76 Yaşındaki Yücebağ’ın eski Belediye Başkanı Nuri Bozkurt, geçmişteki günleri gözünün önünden fil şeridi gibi geçiyordu. Duygulanan eski Başkan Bozkurt, bakın neler anlatıyor:

“Uzun süredir beldemden uzağım. İstanbul Sultangazi’de yaşıyorum. 4 çocuğum çalışıyor. Yaşım ilerledi. Hiçbir şey yapmıyorum ama doğup büyüdüğüm ve bir dönem başkanlığını yaptığım Yücebağ’dan istemeden koptum. Yıllarım burada geçti. Burası gözümde tütüyor. Bakın şu güzel doğaya. Dünyanın hangi yerinde bu manzara var. 3 akarsu Belde’nin hemen dibinde birleşiyor. Şu baharın güzelliğine bakın. Yeni başımızda Diyarbakır Kulp ilçesinin dağlarında, Mereto’da ve çevredeki dağlarda kar var. Ovada ise ağaçlar çiçek açmış. Her yer yeşil. Dereler şırıl sırıl akıyor. Bu güzelim yeri istemeden bırakıp İstanbul’un yolunu tuttuk. Yine de yakınlarımız burada diye arada sırada geliyorum…’’

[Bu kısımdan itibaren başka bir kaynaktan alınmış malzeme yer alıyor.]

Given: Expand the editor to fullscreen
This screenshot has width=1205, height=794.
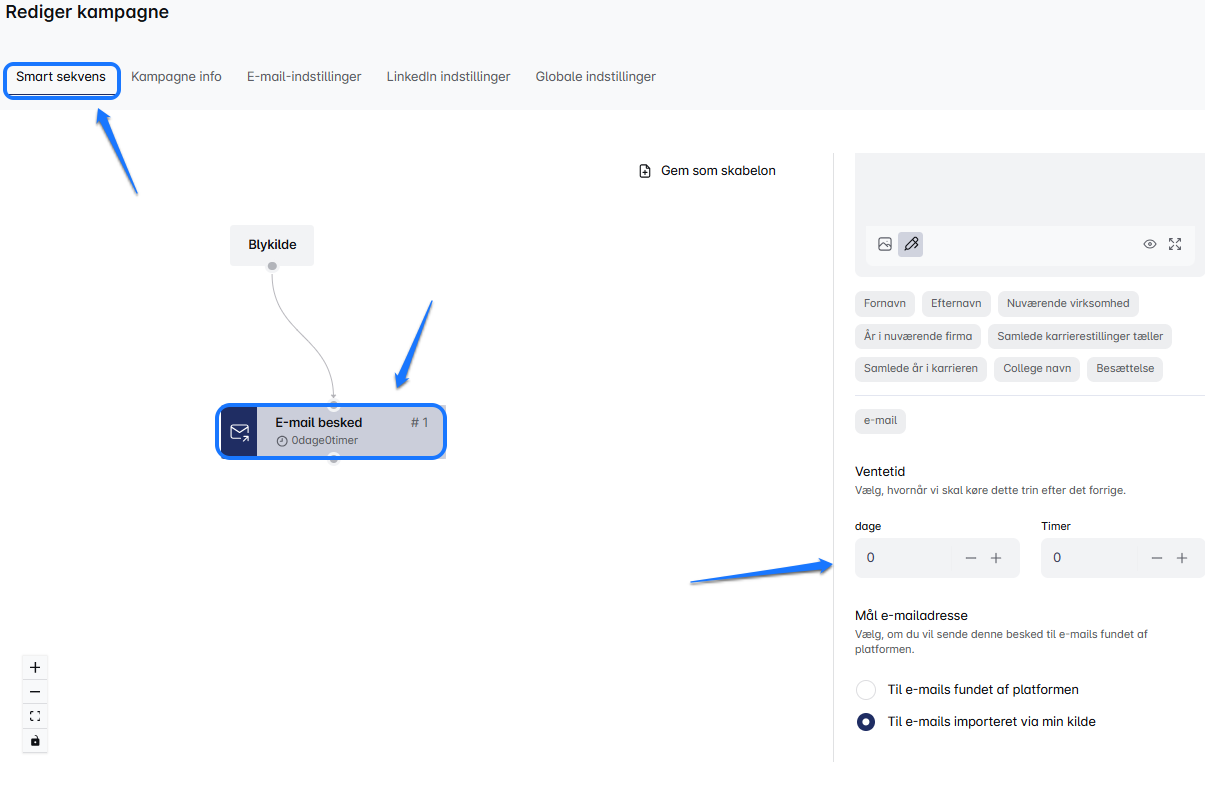Looking at the screenshot, I should click(x=1175, y=244).
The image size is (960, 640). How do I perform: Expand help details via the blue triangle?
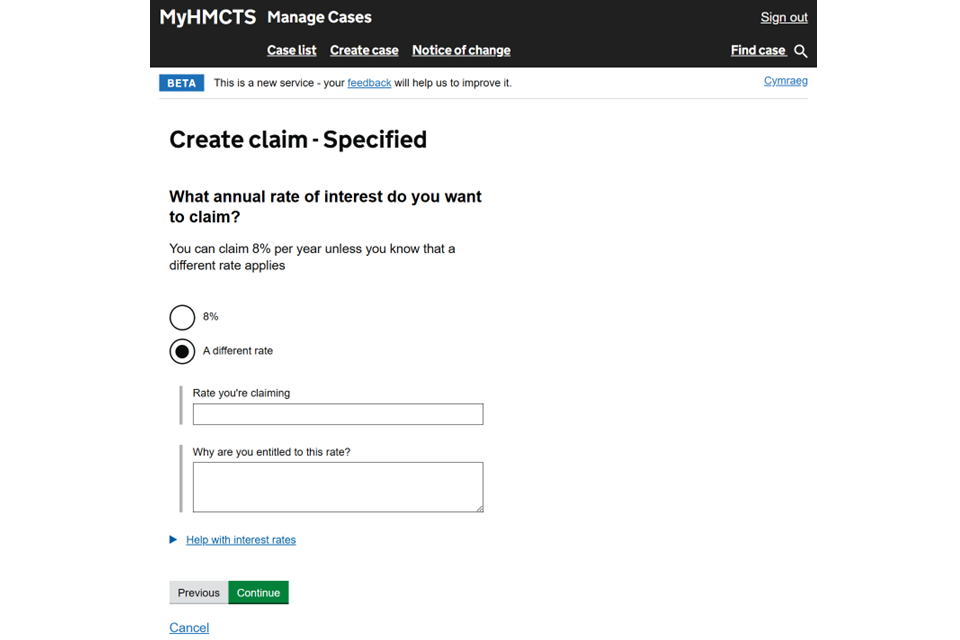(x=174, y=540)
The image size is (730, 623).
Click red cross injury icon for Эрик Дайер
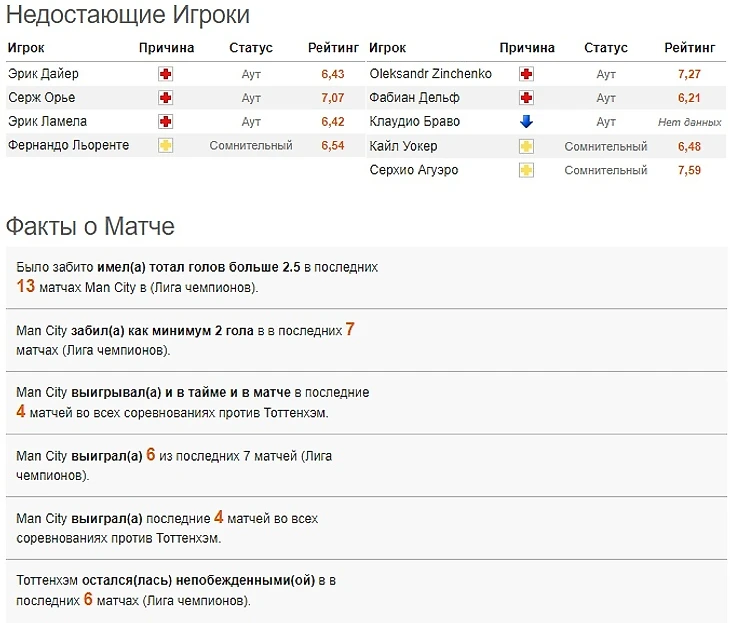(x=166, y=74)
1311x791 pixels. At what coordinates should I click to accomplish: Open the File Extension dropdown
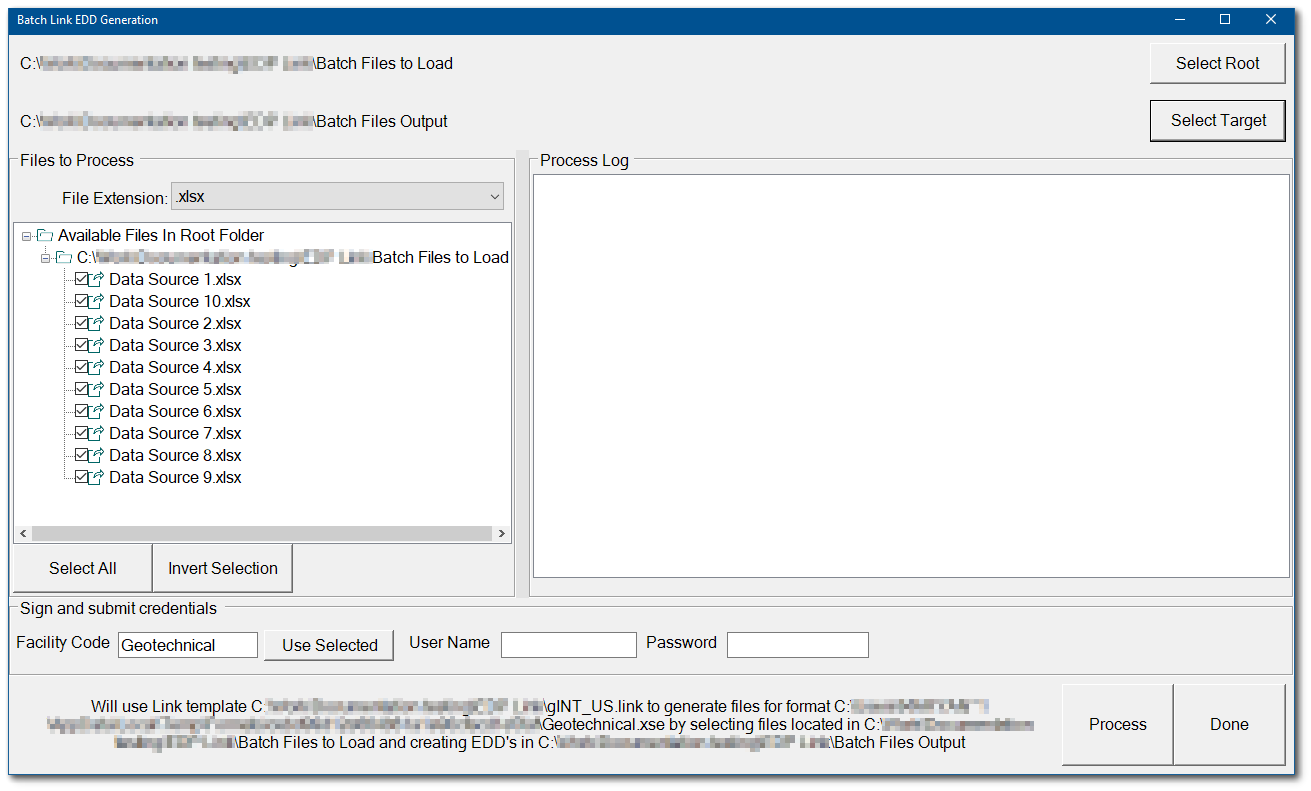(494, 197)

“YOKLUK VARDI AMA MUTLUYDUK”
Yücebağ’ın eski Başkanı Bozkurt, sohbette bir ara Başkanlık yaptığı Yücebağ’da yaşadığı sıkıntılara dikkat çekiyordu:
“Ne sıkıntılı günlerdi. Belediyenin sadece adı vardı. Yazışma yapacak ne bir mührümüz ne de başlıklı bir kağıdımız vardı. Makam aracı arasöz, otobüs ve minibüs lüks sayılırdı o zamanlar. 2 personelimiz vardı. Biri ben, diğeri de Belediye’deki tek görevliydi. 25 yıl önce büyük sıkıntılar yaşamıştım. Sözde iktidar partisindeydik ama nimetlerinden yararlanmıyorduk. Kısa süreli kaldığımız o eski Belediye binasının içler acısı hali Hürriyet Gazetesi’nde çıkınca o derme çatma yapıdan kurtulmuştuk. Sıkıntılarla boğuşuyorduk ama yine de mutluyduk. O eski sıkıntılı günleri atlatabilmek için günlerce Ankara’da karargah kurardık. Şimdiye göre biraz daha rahatlama var fakat Belde arzu edilen yere henüz gelmiş değil...’’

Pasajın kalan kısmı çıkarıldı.